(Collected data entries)
= Beginning of Section =
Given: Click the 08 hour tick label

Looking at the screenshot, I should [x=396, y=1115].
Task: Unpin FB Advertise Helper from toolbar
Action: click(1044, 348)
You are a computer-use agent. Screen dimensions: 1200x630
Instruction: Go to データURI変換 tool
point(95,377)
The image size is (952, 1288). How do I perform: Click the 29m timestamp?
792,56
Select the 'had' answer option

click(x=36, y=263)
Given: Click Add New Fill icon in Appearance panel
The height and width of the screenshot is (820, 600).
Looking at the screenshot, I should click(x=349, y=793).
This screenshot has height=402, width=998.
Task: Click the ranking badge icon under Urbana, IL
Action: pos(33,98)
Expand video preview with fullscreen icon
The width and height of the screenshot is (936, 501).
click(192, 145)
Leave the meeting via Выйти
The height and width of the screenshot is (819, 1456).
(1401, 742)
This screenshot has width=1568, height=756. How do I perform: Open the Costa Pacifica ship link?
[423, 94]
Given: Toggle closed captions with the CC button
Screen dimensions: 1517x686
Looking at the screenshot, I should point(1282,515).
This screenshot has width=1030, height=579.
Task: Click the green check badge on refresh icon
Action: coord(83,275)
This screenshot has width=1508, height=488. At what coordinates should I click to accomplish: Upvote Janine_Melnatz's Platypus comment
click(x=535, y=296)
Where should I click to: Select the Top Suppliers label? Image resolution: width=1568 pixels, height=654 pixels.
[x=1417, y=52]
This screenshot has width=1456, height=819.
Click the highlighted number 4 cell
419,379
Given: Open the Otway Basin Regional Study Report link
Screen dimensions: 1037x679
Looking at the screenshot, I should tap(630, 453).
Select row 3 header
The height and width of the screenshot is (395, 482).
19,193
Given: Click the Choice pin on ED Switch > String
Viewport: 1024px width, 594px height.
= End of Section =
**What you should do:**
Beginning with the line that contains "Click the highlighted number 4 cell", restate word for word each line through the last one in the data, and write nothing more.

**Task response:**
Click the highlighted number 4 cell
419,379
Given: Open the Otway Basin Regional Study Report link
Screen dimensions: 1037x679
Looking at the screenshot, I should tap(630, 453).
Select row 3 header
The height and width of the screenshot is (395, 482).
19,193
Given: Click the Choice pin on ED Switch > String
Viewport: 1024px width, 594px height.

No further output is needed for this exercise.